And trying to solve social problems is a more complex undertaking than working to improve economic outcomes. It’s relatively clear how a change in tax policy or an adjustment to interest rates can make the economy grow faster or slower; it’s less obvious what, if anything, government can do to change forces that are driven by the human psyche.

He is referring to sociological research that shows, for example, that the decline in blue-collar jobs has an effect on men’s sense of identity. In the article, the sociologists come across as jealous of economists, because policy makers respect economists.

I do not think that economic advice is necessarily better than advice based on sociology. I disagree with Irwin that economic issues are more clear-cut.

I do believe that economists have less humility than the sociologists. I would actually score that as a point for sociology.

On the other hand, sociology is blinded by ideology. Sociologists only want to interpret the world through the lens of power and privilege. That is their hammer, and everything looks to them like a nail.

_Provided data_:
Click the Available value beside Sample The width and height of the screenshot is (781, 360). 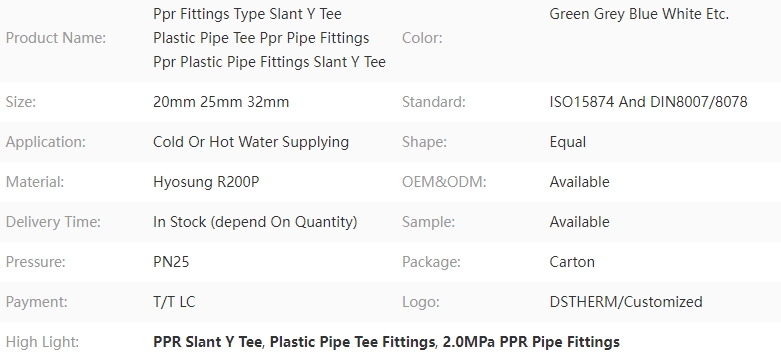[x=579, y=222]
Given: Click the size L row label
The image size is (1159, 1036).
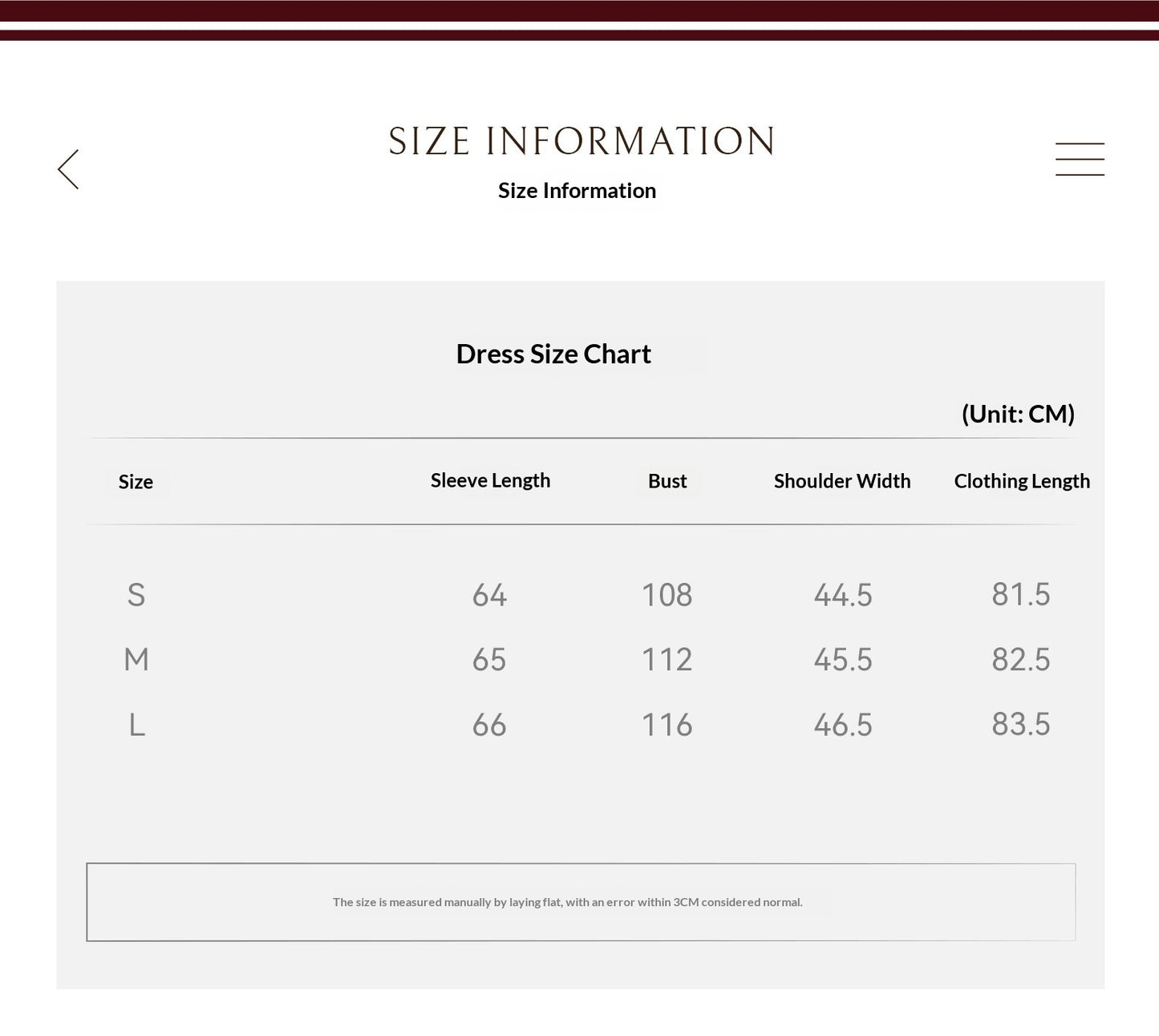Looking at the screenshot, I should click(x=137, y=725).
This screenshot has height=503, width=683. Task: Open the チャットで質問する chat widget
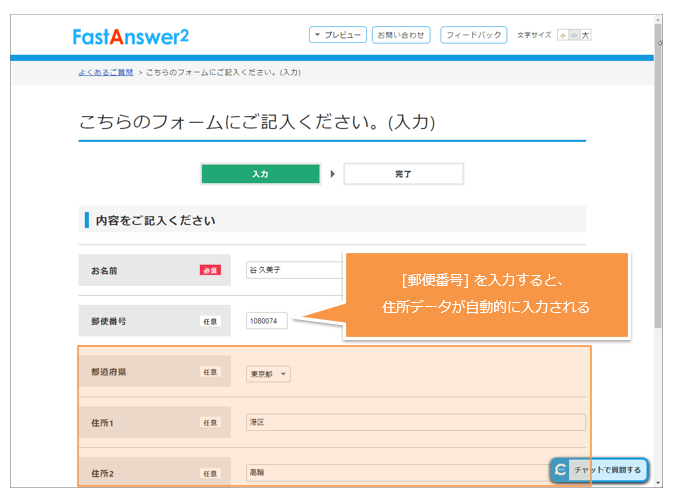600,469
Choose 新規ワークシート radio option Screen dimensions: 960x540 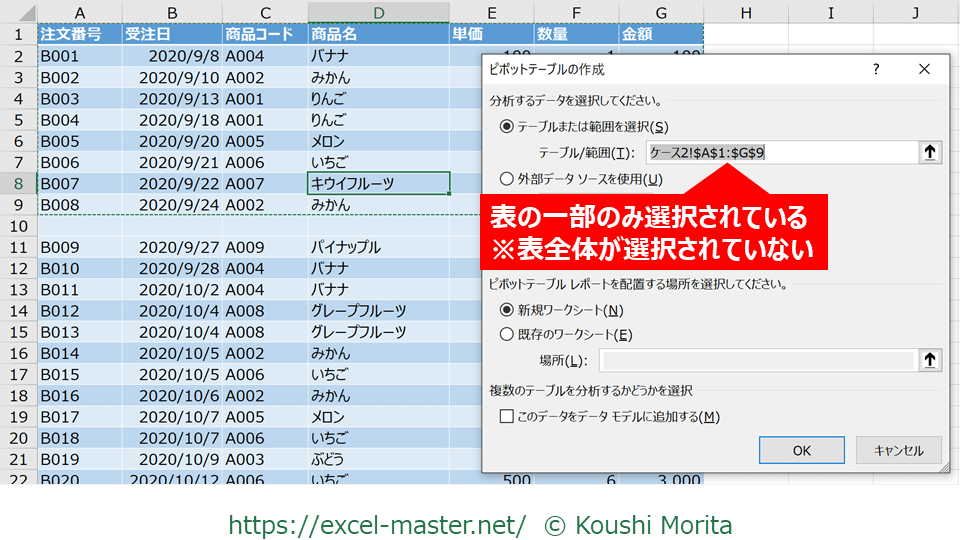(x=507, y=310)
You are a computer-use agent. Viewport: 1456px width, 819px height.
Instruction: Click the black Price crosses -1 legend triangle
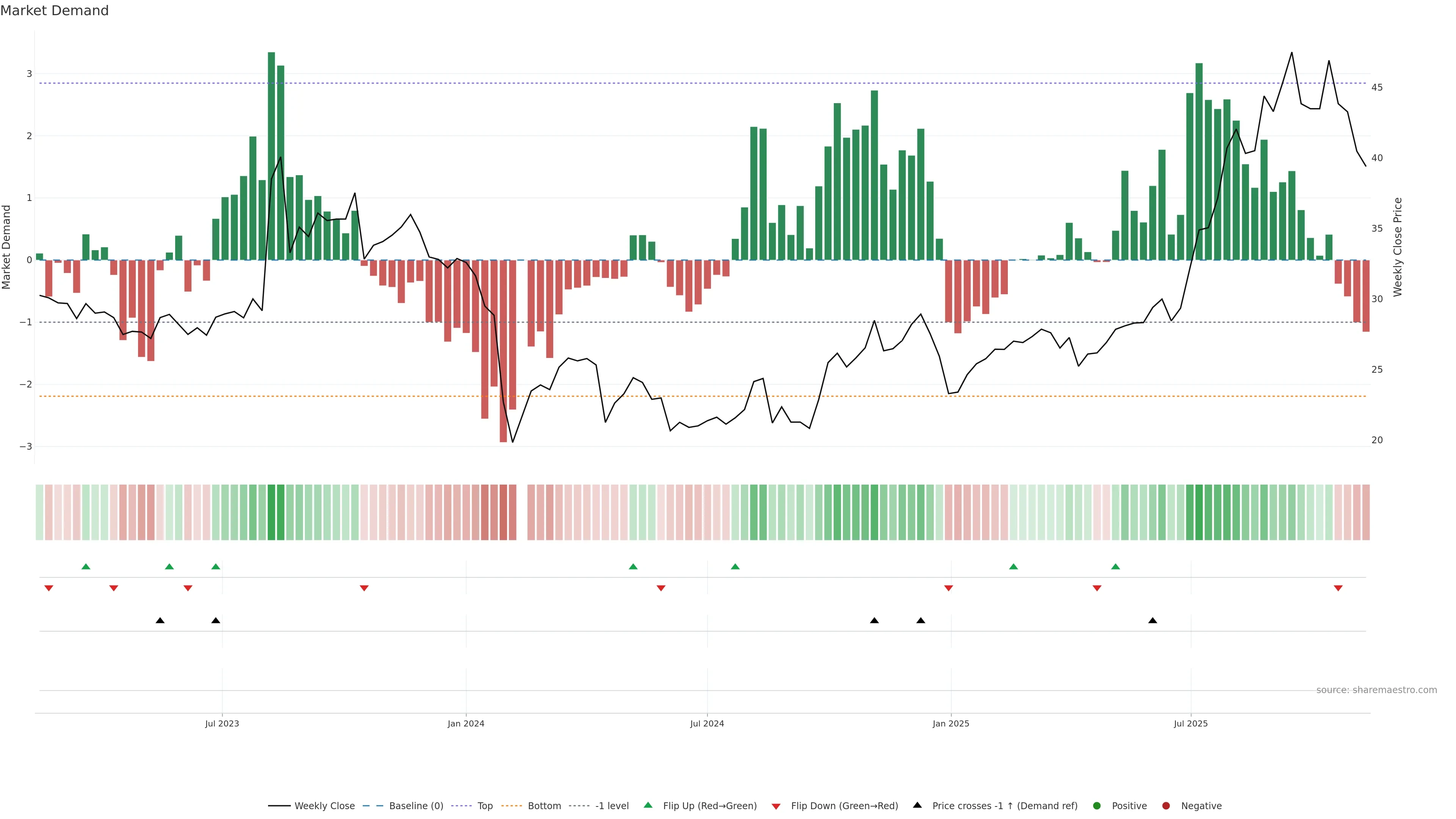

_Directive 1_:
Decide whether each statement below agrees with the passage on sociology and economics. Answer yes or no for each, and quote the words of the passage that settle it.
(a) The writer agrees with Irwin that economic issues are more clear-cut.
(b) The writer counts economists' lesser humility as a point in favor of sociology.
(c) The passage claims that sociologists want to interpret the world only through the lens of power and privilege.
_Directive 2_:
Copy word for word everything in the passage on sociology and economics from "And trying to" down to "point for sociology.".

_Correct result 1_:
(a) No: "I disagree with Irwin that economic issues are more clear-cut."
(b) Yes: "I do believe that economists have less humility than the sociologists. I would actually score that as a point for sociology."
(c) Yes: "Sociologists only want to interpret the world through the lens of power and privilege."

_Correct result 2_:
And trying to solve social problems is a more complex undertaking than working to improve economic outcomes. It’s relatively clear how a change in tax policy or an adjustment to interest rates can make the economy grow faster or slower; it’s less obvious what, if anything, government can do to change forces that are driven by the human psyche.

He is referring to sociological research that shows, for example, that the decline in blue-collar jobs has an effect on men’s sense of identity. In the article, the sociologists come across as jealous of economists, because policy makers respect economists.

I do not think that economic advice is necessarily better than advice based on sociology. I disagree with Irwin that economic issues are more clear-cut.

I do believe that economists have less humility than the sociologists. I would actually score that as a point for sociology.